From the Snake House to the White House

Butterfield
UCLA Sigma Nu Alexander Butterfield, who as Deputy White House Chief of Staff to President Richard Nixon, was the first to reveal the existence of the President’s secret taping system.

Presidential Impeachment. The hot button issue of the year actually has roots stretching to 601 Gayley. When the prospect gripped the nation in the 1970s, President Richard Nixon’s White House staff contained two alumni of UCLA Sigma Nu.

This month we’ll highlight the role Alexander Butterfield (EP 276), who served as Bob Haldeman’s deputy for 50 months, played in the proceedings that led to the President’s 1974 resignation.

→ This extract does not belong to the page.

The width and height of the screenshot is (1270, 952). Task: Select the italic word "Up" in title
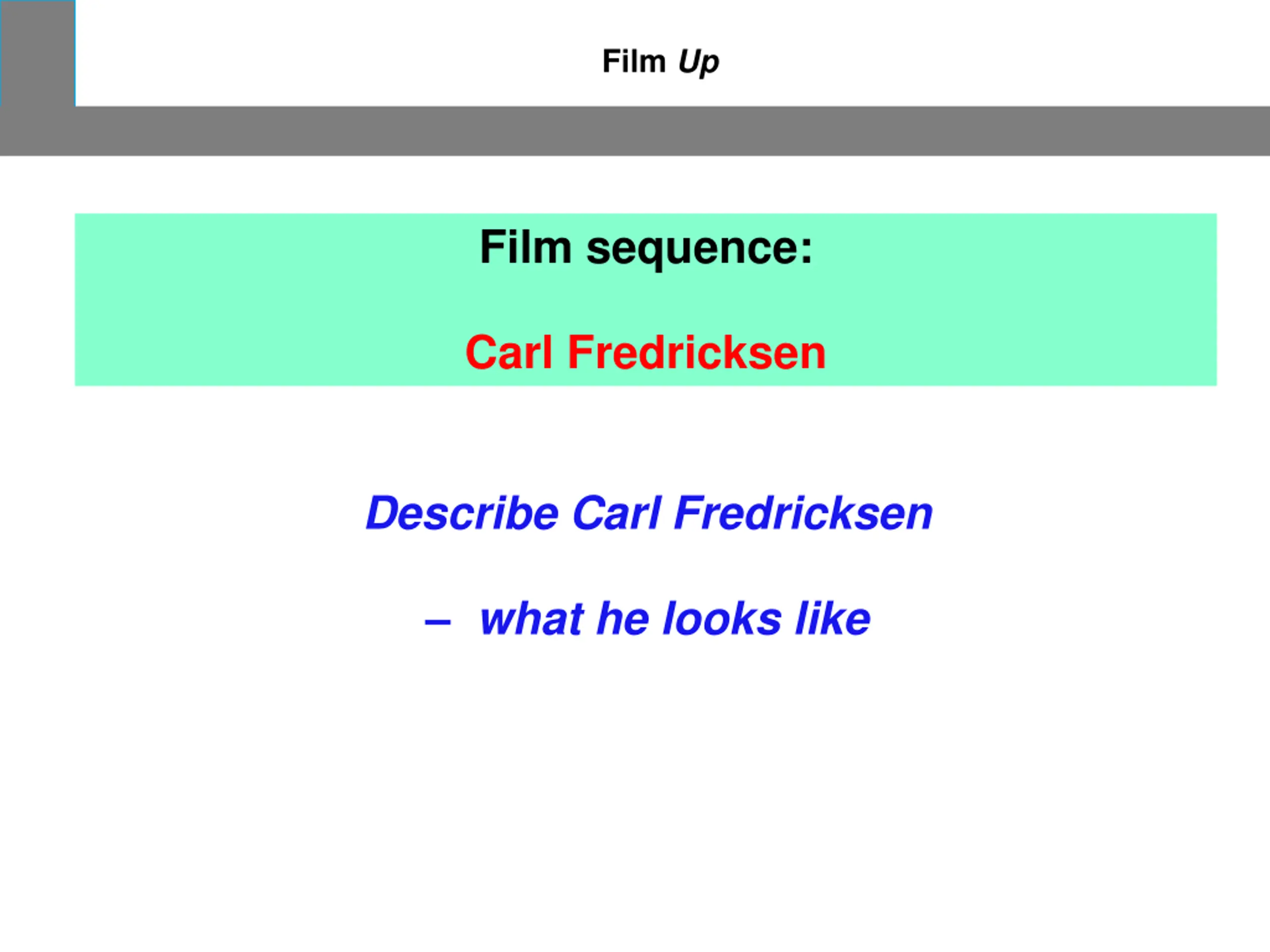click(698, 62)
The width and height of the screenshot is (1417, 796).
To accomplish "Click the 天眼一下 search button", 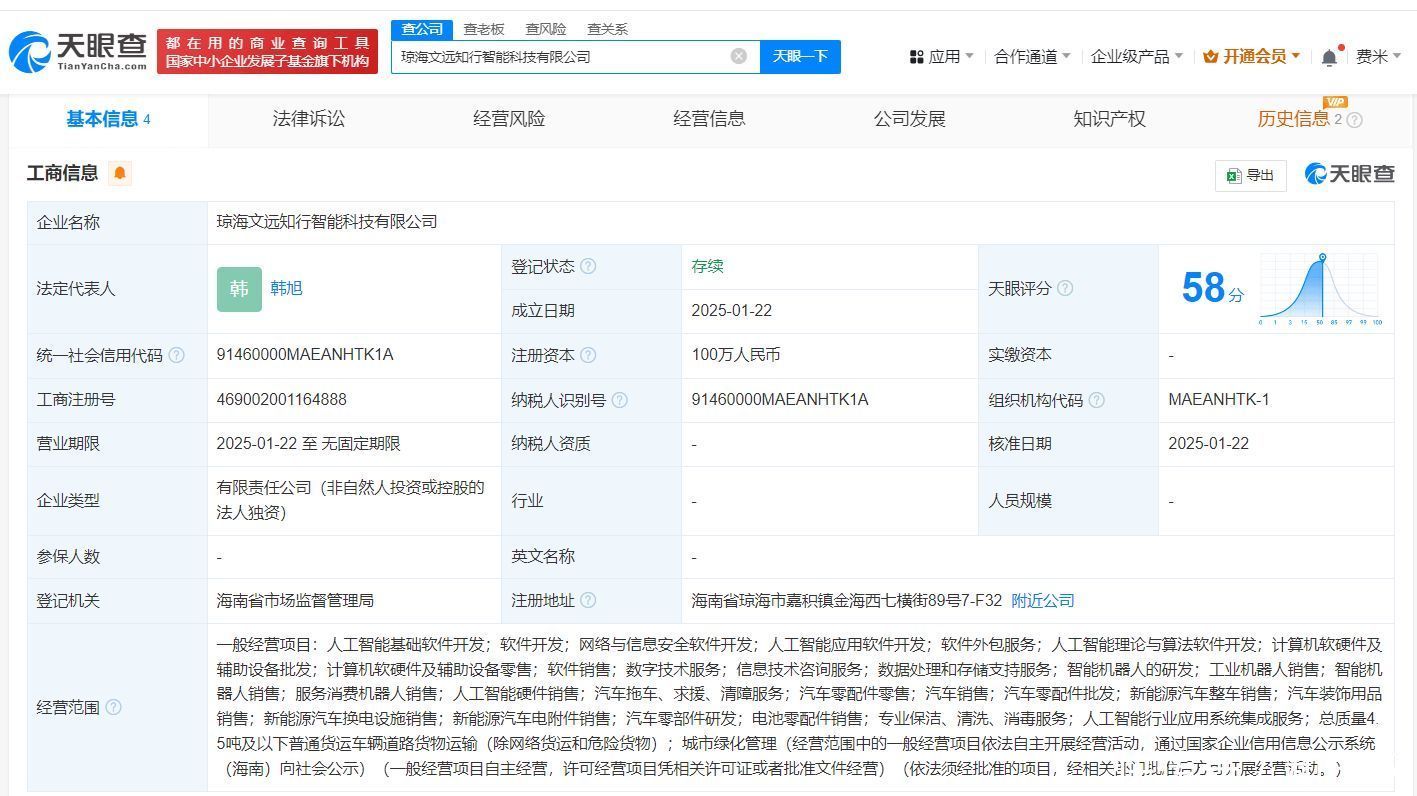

Initiated as a member of UCLA’s Sigma Nu Fraternity in 1946, Butterfield’s then-girlfriend was close friends with Haldeman’s. Through this connection, Haldeman, a UCLA Beta fraternity man, and Butterfield shared many drinks and pleasantries at the Kappa Kappa Gamma sorority house. After UCLA they went their separate ways as Haldeman became a campaign manager for Nixon and Butterfield joined the Air Force where he learned how to fly in 1949. This would provide the foundation for his military career to follow.

During the Vietnam War, Butterfield commanded a squadron of low and medium-level combat tactical air reconnaissance aircraft. He flew 98 combat missions, and was awarded the Distinguished Flying Cross. In 1965 and 1966, Butterfield served as the Military Assistant to the Special Assistant to the Secretary of Defense, where he gained extensive experience working at the WhiteHouse during President Lyndon Johnson’s administration.

When Nixon was elected in 1968, Butterfield was a 42-year-old colonel in the Air Force. He was full of ambition yet stuck in a comfortable, low-profile job as the senior U.S. military officer in Australia. He was on track to become a general, but to reach his goal of becoming the top uniformed officer in the Air Force, he felt he needed to get back to Vietnam. Australia was great, but if you are coming up for promotion to Brigadier General, you need to be where the action is, “close to the smoke,” as he called it.

In December 1968, Butterfield reached out to Haldeman, who had already been appointed as Nixon’s White House Chief of Staff. He believed that after a short stint on the White House staff he could get an early release to command a fighter wing back in the combat arena.

Butterfield with former President Nixon
Alexander Butterfield, far right, in the Oval Office witnessing President Nixon’s “Estate Plan” in 1972.

In his role as Haldeman’s deputy assistant, Butterfield arranged for the Secret Service to install hidden microphones in the Oval Office. Five were embedded in Nixon’s desk while others were tucked into lamps on the fireplace mantel. According to Butterfield the existence of this taping system was known only to himself, Nixon, Haldeman, fellow UCLA Sigma Nu Larry Higby (EP 665), and the three or four Secret Service technical staffers who installed it.

Butterfield testifying
Alexander Butterfield testifies before the Senate Watergate Committee in 1973.

The system remained secret for the next 29 months until July 16, 1973 when during the public Senate Watergate hearings, Tennessee Senator Fred Thompson asked, “Are you aware of listening devices in the White House?”

Butterfield responded, “I was aware. Yes, sir.”

This was one of the heaviest bombshells to drop during the Watergate hearings, and perhaps in American history. Although Butterfield had acknowledged the existence of audio taping in the Oval Office three days earlier in a private hearing, this was the first time this information was presented to the American public. 

On these very microphones, Butterfield was recorded confirming to Nixon that a White House spy had been placed in the Secret Service detail assigned to protect Senator Edward Kennedy, who was campaigning on behalf of Nixon’s reelection opponent, Senator George McGovern. It was a revelation that would force President Nixon’s resignation.

Here is a 2015 conversation between our fraternity brother and the famed author that aired on University of California Television: 

Butterfield’s time in the Nixon White House became the subject of Bob Woodward’s 2015 book “The Last of the President’s Men” in which Butterfield provided forty-six hours of interviews to Woodward, uncovering new dimensions of Nixon’s secrets, obsessions and deceptions.